Geet Chaturvedi

trans. by Anita Gopalan

THREE POEMS


MUSEUM OF KEYS

So we seek the keys of locks that secure our things.
The misfortune of unclaimed keys goes unrecorded.

If there is a key, it will have a lock too,
somewhere, lolling in trash,
or submerged in water, or gathering
an old rust.

Our language is a vast museum of keys.
Every letter, every word is a key.

But where are the locks?

When we use language,
we recklessly try to open keys with keys.
This is its inadequacy.
Our helpless dependence.

HEART IS A LOST CONTINENT

the house burned from a blaze of communal hate and I stick to it like soot flake : warm
comforts settle between us : am I a refuge or refugee? from trees, bird feathers fall like leaves
: ills rove the inauspicious streets at night : bad news rises like a water fountain at the
crossing : a muddy pond seizing the mic amplifies itself as an ocean : clutching on to the
story, little runnels of gutter water fall asleep : to escape the cold, rain shakes hands with fire

each of us, a spider busy spinning webs as far as our reach
each night, a dog barking like a madman, tells God our mischiefs

I think about the familiar scenes I read in a history book,
Desolate houses—Destructed splendor—Deserted streets—Women corpselike stretched
horizontal—Men statued vertical—Hunger careening like angry spirits—Silent ruins
supporting nothing—Road trespassing into land borders—The weltered tear—Salty blood

and somewhere: a name to my heart,
A lost continent—
where the ground thudded like heartbeat with aftershocks

from the flows of wind and fluttering poems
comes a rhythmic lull
that brings comfort just like that mother
who, with her weight of poverty,
old clothes and cooking pots,
lulled me in her womb
as she struggled between
nine long platforms to find the right train
dumbstruck by the sounds of an alien language
and an alien city,
meeting words curses swears with her thin brave
silence

my soul is a faraway city I dream of going
to, a city hewed out of a humming
and a lullaby, lit by lanterns of my love

in my room, the dead have settled: dead writers, dead painters, dead musicians : when was
the last I spoke a complete sentence, with syntax and grammar?

in the piggy bank of my
existences so many deaths have
piled that whenever life shakes
me
I hear a rattling sound from inside

A WRITER CANNOT REACH THE PLACES THEY DREAM ABOUT

I enter into the blankness of paper : and like Columbus set out to discover India : Any new
place I reach I embrace it as India : I am a wanderer : People think I am an explorer : In my
books, I can perhaps never reach the places that I dream about.

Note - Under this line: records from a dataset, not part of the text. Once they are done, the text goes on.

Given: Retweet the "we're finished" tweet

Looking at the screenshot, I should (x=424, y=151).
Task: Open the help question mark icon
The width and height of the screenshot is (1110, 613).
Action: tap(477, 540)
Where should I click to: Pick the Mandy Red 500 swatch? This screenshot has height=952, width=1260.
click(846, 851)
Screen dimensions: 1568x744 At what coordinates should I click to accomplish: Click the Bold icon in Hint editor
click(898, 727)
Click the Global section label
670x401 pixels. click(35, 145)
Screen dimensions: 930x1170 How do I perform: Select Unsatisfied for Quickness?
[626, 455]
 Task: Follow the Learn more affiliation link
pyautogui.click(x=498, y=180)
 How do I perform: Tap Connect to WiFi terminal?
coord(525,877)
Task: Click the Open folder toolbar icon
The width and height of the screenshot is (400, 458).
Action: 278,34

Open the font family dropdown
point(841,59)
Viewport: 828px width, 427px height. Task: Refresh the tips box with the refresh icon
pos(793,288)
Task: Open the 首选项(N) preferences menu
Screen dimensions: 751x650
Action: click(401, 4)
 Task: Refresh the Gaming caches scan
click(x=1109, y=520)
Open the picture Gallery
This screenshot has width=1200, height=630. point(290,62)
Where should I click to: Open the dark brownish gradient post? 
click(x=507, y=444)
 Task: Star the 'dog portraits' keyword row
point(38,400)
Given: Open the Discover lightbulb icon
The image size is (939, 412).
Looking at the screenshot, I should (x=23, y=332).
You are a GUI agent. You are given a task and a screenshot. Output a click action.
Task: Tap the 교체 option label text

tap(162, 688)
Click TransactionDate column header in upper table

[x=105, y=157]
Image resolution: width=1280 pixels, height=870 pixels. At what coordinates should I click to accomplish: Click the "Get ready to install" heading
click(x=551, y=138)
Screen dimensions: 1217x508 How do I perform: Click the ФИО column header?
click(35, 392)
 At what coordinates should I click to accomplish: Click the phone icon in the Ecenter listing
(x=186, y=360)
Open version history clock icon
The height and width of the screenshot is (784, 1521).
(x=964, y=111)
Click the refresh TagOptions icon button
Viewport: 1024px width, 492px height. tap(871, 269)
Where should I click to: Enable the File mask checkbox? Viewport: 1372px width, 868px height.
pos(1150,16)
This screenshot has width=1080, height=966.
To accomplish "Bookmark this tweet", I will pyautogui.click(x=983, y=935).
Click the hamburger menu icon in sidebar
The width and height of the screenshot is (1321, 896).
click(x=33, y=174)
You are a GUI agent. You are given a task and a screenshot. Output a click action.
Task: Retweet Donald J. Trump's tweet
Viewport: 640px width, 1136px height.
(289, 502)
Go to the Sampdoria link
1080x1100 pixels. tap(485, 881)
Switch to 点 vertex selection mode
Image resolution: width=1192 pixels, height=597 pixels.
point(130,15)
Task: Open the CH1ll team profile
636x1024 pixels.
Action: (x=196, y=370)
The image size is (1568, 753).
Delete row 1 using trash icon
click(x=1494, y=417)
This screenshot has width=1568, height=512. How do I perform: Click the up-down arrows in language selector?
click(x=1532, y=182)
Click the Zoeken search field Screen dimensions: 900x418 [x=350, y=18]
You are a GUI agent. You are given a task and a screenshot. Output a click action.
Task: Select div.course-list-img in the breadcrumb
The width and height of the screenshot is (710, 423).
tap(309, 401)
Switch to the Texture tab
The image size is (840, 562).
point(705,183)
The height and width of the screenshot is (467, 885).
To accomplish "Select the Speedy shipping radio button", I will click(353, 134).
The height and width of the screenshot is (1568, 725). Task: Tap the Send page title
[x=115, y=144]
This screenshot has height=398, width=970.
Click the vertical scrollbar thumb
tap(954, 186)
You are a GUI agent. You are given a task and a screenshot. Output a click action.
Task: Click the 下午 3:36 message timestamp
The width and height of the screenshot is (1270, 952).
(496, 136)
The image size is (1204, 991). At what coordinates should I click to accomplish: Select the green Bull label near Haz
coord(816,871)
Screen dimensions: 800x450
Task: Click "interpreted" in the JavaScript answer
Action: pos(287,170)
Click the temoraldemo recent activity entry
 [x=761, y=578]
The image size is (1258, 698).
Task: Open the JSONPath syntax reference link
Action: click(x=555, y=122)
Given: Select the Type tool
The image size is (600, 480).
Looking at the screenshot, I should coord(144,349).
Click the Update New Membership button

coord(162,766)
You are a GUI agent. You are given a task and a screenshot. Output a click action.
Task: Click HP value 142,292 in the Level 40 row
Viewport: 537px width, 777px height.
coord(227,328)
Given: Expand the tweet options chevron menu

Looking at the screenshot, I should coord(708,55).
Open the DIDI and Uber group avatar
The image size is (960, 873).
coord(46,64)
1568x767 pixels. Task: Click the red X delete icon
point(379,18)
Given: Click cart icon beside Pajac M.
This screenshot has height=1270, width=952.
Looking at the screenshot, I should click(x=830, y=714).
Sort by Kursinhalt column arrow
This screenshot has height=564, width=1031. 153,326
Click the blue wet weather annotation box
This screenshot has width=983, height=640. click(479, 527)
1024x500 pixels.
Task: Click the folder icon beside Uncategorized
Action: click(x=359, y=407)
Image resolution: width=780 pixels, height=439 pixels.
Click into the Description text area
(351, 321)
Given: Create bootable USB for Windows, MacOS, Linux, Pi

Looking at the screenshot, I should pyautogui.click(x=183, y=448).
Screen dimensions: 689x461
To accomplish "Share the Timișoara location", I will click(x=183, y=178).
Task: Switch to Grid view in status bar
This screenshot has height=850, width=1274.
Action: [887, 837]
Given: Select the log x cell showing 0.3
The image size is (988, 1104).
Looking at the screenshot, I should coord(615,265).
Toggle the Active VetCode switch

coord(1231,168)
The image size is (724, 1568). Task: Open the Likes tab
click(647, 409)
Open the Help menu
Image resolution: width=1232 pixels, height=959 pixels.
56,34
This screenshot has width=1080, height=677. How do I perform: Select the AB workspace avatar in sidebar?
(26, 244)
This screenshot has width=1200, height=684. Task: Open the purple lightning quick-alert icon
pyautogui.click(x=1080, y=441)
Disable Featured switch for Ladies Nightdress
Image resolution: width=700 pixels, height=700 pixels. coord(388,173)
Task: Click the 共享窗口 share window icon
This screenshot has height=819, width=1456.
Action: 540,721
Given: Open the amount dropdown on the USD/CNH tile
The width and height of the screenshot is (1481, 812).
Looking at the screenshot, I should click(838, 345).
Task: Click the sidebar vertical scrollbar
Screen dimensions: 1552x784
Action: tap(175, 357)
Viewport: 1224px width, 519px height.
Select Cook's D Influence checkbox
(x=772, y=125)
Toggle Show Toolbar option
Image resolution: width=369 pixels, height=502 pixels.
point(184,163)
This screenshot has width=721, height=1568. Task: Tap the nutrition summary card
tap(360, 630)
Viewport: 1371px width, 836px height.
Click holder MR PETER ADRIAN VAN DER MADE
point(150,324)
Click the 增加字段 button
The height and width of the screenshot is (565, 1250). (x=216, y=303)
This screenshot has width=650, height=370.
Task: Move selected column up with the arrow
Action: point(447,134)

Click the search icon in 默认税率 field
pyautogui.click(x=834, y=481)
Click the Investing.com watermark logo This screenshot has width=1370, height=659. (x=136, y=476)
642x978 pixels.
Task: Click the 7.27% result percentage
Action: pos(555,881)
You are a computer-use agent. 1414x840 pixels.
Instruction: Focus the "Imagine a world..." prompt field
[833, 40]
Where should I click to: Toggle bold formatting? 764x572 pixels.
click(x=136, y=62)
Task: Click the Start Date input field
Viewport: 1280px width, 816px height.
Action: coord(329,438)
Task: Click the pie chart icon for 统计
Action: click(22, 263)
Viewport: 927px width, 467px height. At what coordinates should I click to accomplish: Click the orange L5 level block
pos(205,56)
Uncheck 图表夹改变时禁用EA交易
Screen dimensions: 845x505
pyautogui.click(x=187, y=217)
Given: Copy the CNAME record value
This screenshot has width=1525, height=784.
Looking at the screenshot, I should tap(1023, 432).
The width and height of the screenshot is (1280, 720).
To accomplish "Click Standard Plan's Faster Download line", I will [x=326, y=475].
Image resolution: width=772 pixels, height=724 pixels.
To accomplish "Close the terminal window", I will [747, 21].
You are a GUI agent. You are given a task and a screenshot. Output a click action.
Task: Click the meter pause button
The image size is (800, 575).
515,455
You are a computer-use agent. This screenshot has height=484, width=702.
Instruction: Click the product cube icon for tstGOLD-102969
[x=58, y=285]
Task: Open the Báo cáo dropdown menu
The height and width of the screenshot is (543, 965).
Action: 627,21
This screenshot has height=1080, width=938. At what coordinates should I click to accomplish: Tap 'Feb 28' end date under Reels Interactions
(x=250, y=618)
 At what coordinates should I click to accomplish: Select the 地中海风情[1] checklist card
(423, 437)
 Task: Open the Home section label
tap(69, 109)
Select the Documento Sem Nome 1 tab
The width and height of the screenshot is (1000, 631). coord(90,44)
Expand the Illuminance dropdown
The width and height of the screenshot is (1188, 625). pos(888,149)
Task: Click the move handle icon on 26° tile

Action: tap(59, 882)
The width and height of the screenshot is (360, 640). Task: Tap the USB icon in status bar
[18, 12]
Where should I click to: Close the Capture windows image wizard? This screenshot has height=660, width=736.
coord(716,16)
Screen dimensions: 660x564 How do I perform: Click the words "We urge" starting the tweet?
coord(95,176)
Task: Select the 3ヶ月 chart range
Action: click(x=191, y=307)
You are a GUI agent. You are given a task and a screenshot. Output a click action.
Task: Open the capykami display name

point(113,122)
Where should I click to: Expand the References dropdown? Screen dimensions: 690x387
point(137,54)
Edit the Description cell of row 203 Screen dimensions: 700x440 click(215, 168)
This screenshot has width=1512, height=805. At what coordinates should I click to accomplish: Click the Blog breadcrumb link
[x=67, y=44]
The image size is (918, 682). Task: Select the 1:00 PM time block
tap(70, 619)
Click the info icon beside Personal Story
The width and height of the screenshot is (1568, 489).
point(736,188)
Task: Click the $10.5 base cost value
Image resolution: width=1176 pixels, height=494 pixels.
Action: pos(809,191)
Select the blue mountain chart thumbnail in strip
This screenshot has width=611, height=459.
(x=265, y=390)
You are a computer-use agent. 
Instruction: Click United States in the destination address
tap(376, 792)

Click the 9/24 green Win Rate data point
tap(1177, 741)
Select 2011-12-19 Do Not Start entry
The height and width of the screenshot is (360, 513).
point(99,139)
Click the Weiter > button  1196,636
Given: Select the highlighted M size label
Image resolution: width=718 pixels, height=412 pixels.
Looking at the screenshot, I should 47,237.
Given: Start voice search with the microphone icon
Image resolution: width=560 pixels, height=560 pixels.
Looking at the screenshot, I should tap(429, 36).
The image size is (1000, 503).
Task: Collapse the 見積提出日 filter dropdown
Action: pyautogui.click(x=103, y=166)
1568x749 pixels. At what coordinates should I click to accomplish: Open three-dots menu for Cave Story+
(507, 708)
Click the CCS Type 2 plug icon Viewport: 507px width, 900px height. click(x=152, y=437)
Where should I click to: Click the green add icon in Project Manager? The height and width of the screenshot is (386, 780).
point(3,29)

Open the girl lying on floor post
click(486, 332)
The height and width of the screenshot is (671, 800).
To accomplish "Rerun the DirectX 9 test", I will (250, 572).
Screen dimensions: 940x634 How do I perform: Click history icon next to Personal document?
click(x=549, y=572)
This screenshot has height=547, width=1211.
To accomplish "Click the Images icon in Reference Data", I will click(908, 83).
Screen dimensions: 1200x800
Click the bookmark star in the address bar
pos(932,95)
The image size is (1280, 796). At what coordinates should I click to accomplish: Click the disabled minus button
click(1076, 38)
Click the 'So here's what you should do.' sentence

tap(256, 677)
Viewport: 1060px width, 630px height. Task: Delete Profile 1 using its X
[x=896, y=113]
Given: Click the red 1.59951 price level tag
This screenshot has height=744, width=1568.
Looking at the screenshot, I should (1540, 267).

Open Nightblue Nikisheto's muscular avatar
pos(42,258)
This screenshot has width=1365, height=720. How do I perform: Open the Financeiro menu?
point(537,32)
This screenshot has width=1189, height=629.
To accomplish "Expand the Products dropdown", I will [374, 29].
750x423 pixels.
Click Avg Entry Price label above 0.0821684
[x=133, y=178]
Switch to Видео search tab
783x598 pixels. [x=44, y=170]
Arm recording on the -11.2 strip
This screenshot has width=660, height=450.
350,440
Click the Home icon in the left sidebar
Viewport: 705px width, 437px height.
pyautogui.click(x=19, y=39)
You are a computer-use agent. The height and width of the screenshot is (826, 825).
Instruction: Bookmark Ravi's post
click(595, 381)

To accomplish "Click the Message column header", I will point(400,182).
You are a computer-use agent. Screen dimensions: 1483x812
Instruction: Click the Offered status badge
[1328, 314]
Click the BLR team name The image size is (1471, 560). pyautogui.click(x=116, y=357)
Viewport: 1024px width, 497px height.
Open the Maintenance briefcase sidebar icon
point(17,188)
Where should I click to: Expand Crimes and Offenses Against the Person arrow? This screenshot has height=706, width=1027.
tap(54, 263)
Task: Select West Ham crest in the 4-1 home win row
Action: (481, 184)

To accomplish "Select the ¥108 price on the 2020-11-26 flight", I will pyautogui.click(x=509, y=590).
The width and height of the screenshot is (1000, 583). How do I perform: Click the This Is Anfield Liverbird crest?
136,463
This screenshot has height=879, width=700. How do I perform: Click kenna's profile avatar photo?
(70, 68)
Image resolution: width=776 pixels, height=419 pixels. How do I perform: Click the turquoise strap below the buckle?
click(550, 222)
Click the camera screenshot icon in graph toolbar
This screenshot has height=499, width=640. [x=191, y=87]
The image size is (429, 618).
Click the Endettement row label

books, I can perhaps never reach the places that I dream about.

Life is like a librarian who
if you ask for Borges
will coolly hand you Paulo Coelho.

When Gregor Samsa woke one morning, he turned into an insect.
When an insect woke one morning, why didn’t it turn into Samsa?

To wake up is not always to metamorphose.
I’ve seen people setting down their waking in pushcarts to sell.
Flies hover over the waking that lies stark in the open cart.
Those who don’t get sleep will buy
slices of the waking and eat.

You smoke or you don’t,
you fear darkness or you don’t, no matter—
Dear poets,
gargle with fire.
Seek blessing from the tiny little matchbox.

Beauty that God is unable to create,
God leaves it to the poets.
God is incapable of poetry.

A book of poems is a world : open on three sides : imagination memory dream : and closed
on the fourth side : reality : One can neither enter nor leave from there : The reality binds
everything together : or : nothing of imagination memory dream would stay in.

Now I shall exit
the paper of my wanderings.
Should I return like Alexander
who never returned
home or like Gautama
Buddha who returned, yet
not?

You see, this paper is my field.
I give my life on it every day.
Nobody gives a damn.

Poets and farmers.
They are contemporaries.


Geet Chaturvedi is one of the most widely read contemporary Hindi authors. The recipient of numerous literary prizes, including the Syed Haidar Raza Fellowship for fiction writing, he was named among Ten Best Young Writers of India by the Indian Express. He won the 2021 Vatayan-UK Literary Award for his contribution to Hindi literature. His works have been translated into twenty-two languages. For more information, visit his website at www.geetchaturvedi.com or follow him on Twitter @GeetChaturvedi.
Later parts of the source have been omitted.